All intermediate datasets created during the execution of a pipeline SHALL remain protected within the CCR e.g., stored on an encrypted and integrity protected disk. Aggregate results from the pipeline e.g., cardinality of an intermediate dataset MAY be shared with the TDC as long as they are computed using a differentially private mechanism within the privacy budget specified in the contract.
The CCR enables TDCs to train or fine-tune a broad class of AI models on pre-processed and aggregated datasets while protecting both the model and the datasets from all participants.
Model Architecture and Hyper-parameters
Training models is usually an iterative and exploratory process to find a model architecture and hyper-parameters (such as batch size and learning rate) that minimizes loss and achieves fast convergence. However, given the sensitivity of the datasets and constraints imposed by the CCR environment, TDCs will be expected to use a slightly different process of training models in the CCR. In particular, the TDCs are expected to perform most of the exploration and tuning outside the CCR environment using public data and/or sample data provided by the TDPs. Once the TDC has identified the optimum model architecture and hyper-parameters, the model can be trained and/or fine-tuning on private data within the CCR.
CCRs SHALL support loading models in safe interchange formats defined by the SRO. Models that require custom code (e.g., custom layers or custom CUDA kernels) shall not be supported in the CCR.

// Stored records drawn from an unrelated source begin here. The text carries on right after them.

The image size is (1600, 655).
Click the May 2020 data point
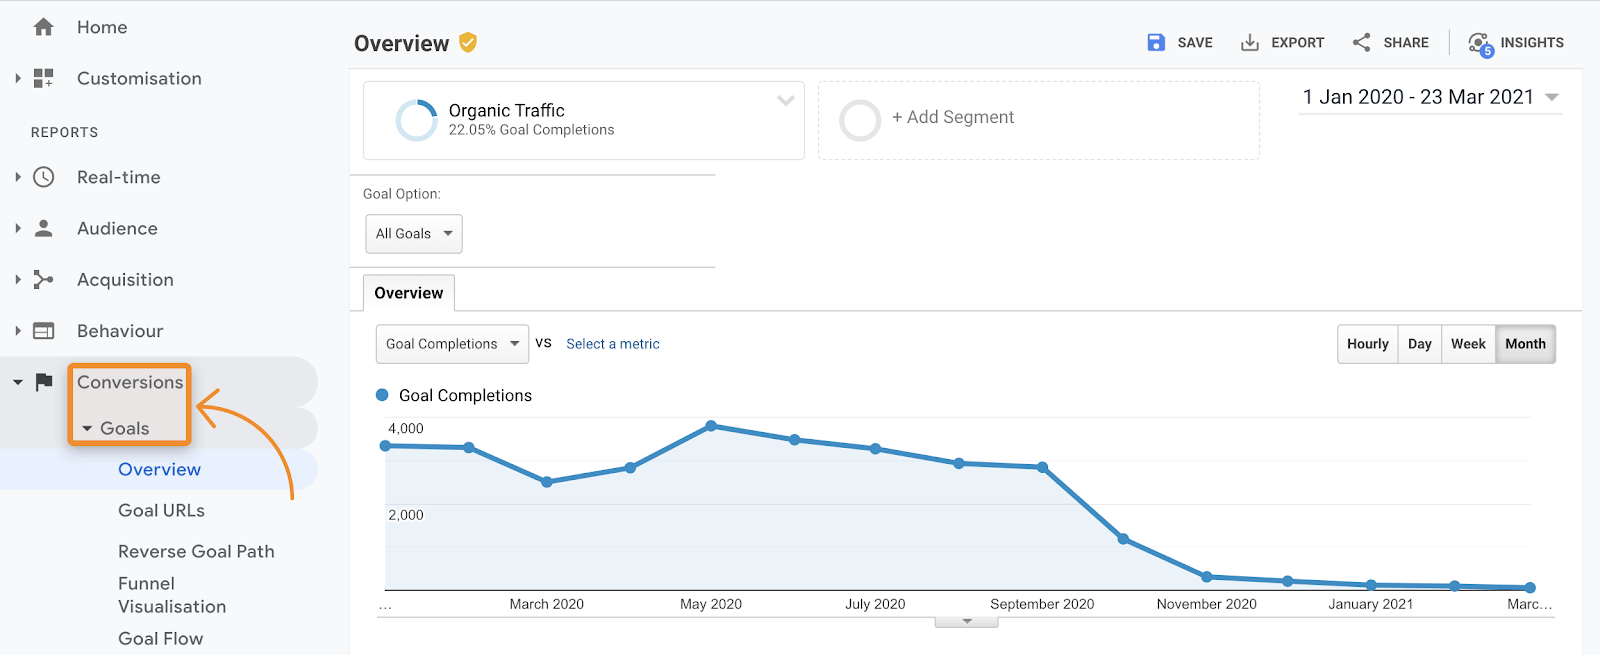point(711,426)
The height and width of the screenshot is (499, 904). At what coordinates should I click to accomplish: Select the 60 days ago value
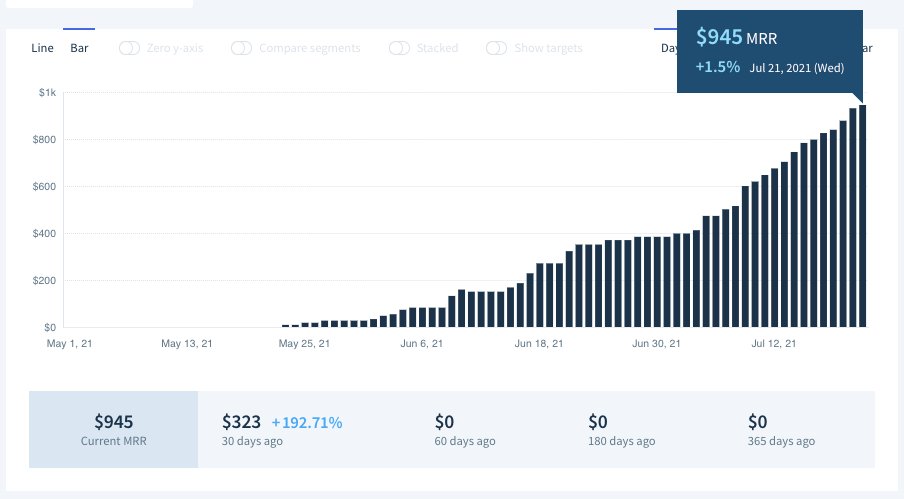coord(444,422)
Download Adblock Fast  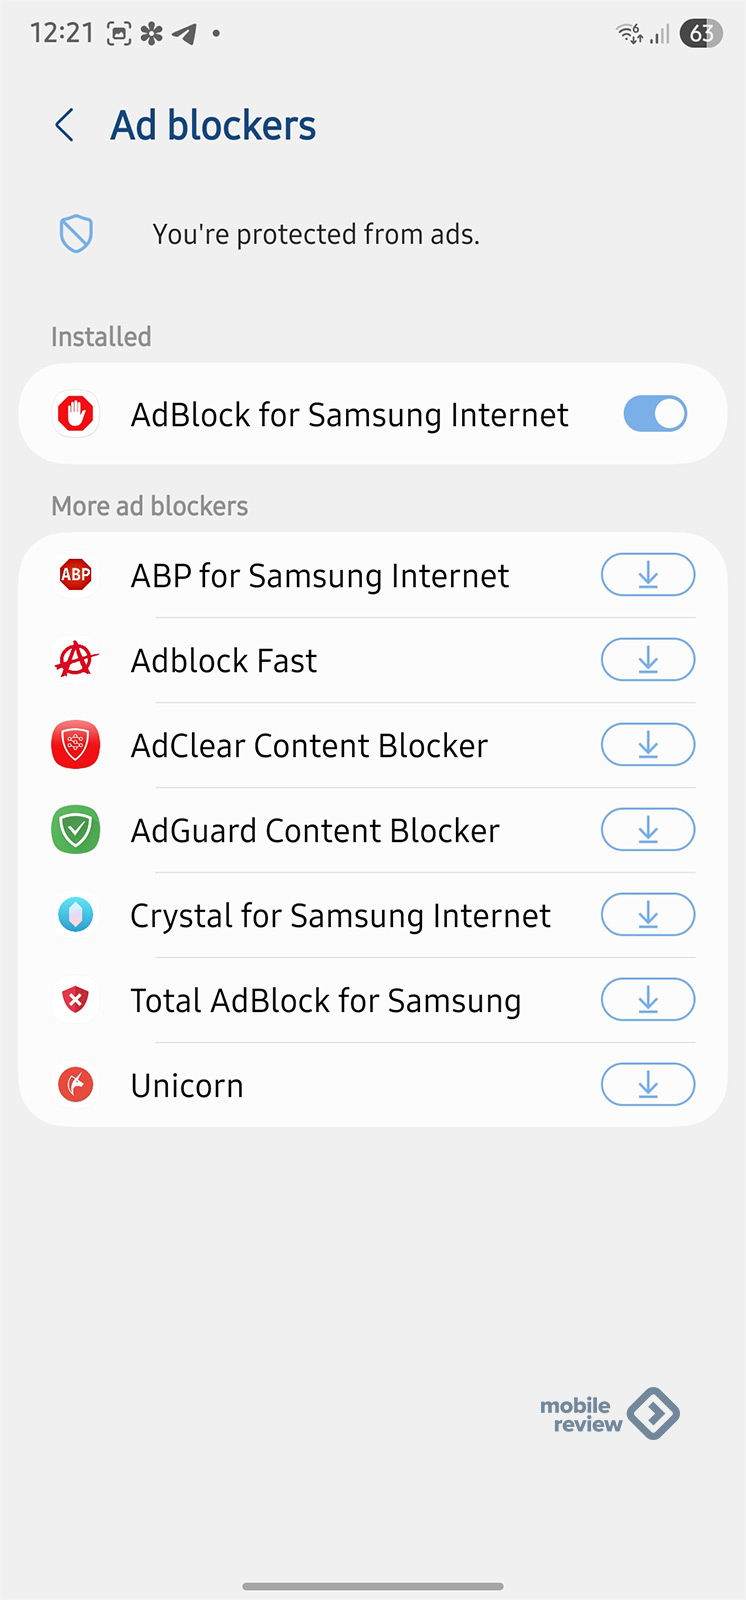[648, 660]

In order to protect the models from the CCR provider, CCR SHALL support loading of encrypted models with keys hosted in key management services hosted by the TDCs. This process is akin to support for encrypted datasets.
CCRs MAY provide TDCs with a choice of the ML framework to use for training.
Differentially Private Training
For sensitive datasets containing personally identifiable information, CCRs MUST support training algorithms that guarantee differential privacy. Additional constraints may apply in such scenarios; see Differentially Private Training for detailed specifications.
The CCR MUST use a secure protocol to save and encrypt the trained model and ensure that the model is released only to the TDC. For example, the CCR can generate a fresh model encryption key, encrypt the model using this key, and wrap the key with the TDC's public key.
During training, CCRs SHALL generate various events and notifications. This includes
- Notifications to the contract service before obtaining encryption keys, and before releasing the model to the TDC. These notifications allow the contract service to discharge obligations in the contract e.g., blocking and making payments.
- Notifications to the TDP before releasing the model to the TDC. These notifications allow the TDP to perform book-keeping activities such as manage privacy budgets.